Subject: Re: [linux-audio-dev] PTAF link and comments
From: Laurent de Soras [Ohm Force] (laurent@ohmforce.com)
Date: Thu Feb 06 2003 - 13:58:20 EET
Late reply, I was quite busy and english writing takes me
time. I commented various people quotes here. However I
haven't read recent posts yet, I'm a bit overhelmed by
the reply avalanche. :)
> If you have only one plugin per binary, it doesn't matter much, but
> single file plugin packs are really rather common and useful. It
> allows plugins to share code efficiently, and thus reduces cache
> thrashing. It also allows plugins to share "live" data in various
> ways.
Yes the factory feature was also made for this concept.
> I'm questioning whether
> having a simpler query based system may be easier. I don't like the idea
> that you have to instantiate to query, though.
Many plug-in standards require instanciation before fetching
properties. PTAF must be able to make good wrappers for existing
plug-ins, industry requires it.
> Yeah, I've thought about that too. Rather hairy stuff. The only easy
> way to avoid it is to strictly define what the host should tell the
> plugin before asking anything, and then just leave it at that.
We can also add somewhere a watchdog limiting the recursion.

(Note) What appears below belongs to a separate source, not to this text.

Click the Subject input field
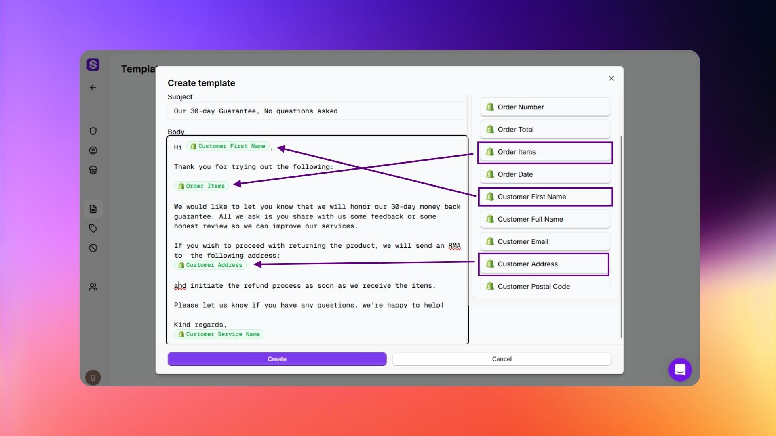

> [...the "sequencer" thread...]
As suggested we can call it "host", or "main" thread. In my opinion
generic forms of hosts have several "virtual" threads :
- Audio: handles audio processing and related sequencing
- Main/Background: handles generic operations, state transitions,
as well as background disk streaming, data preparing for audio
thread, etc.
- GUI thread (at least on Win and Mac OSs), can theoretically
be merged with the main thread, but it's not recommended (Mac
programmers have the bad habit to poll the mouse within a
blocking loop when user is holds a click).
> You generally can't have multiple
> toolkits running in the same process, even if you try running them in
> different threads.
Ahhh I feared that.
> Well, you might still be able to comment on an idea: Splitting up the
> GUI in two parts; one that runs in the same process as the DSP
> plugin, and one that runs in another process, possibly on another
> machine.
Yeah, I had this in mind when i was talking about lauching the
GUI from the plug-in.
> You would need a feature that allows control outputs to be marked as
> "active" or "passive". This allows hosts to control how things are
> handled.
> If I see a knob that is turning via some old automation, I
> should be able to grab it in the UI and take over. It is not clear to me,
> however, whether the host should remember that and leave control with the
> highest prio controller, or just make it temporary. This needs more
> thought. It may not be the domain of the API at all, but the host.
But the token system is just about the same concept, isn't it ?
For a given parameter, there is at most one active client at a
time, others are passive and receive only change notifications.
Arbitration is done by host, who is allowed to deprive a client
from his token to give it to a client requesting it.
For example it makes sense to give less priority to the
automation system than to user via GUI, so the latter can
steal its token, just by requesting it. When user has released
the knob, it give back the token to the host making it
available for any use (can transmits it implicitly to the
automation system).
> I actually think having to try to *call* a function to find out
> whether it's supported or not is rather nasty...
Good point.
Anyway I would like to minimize the number of functions.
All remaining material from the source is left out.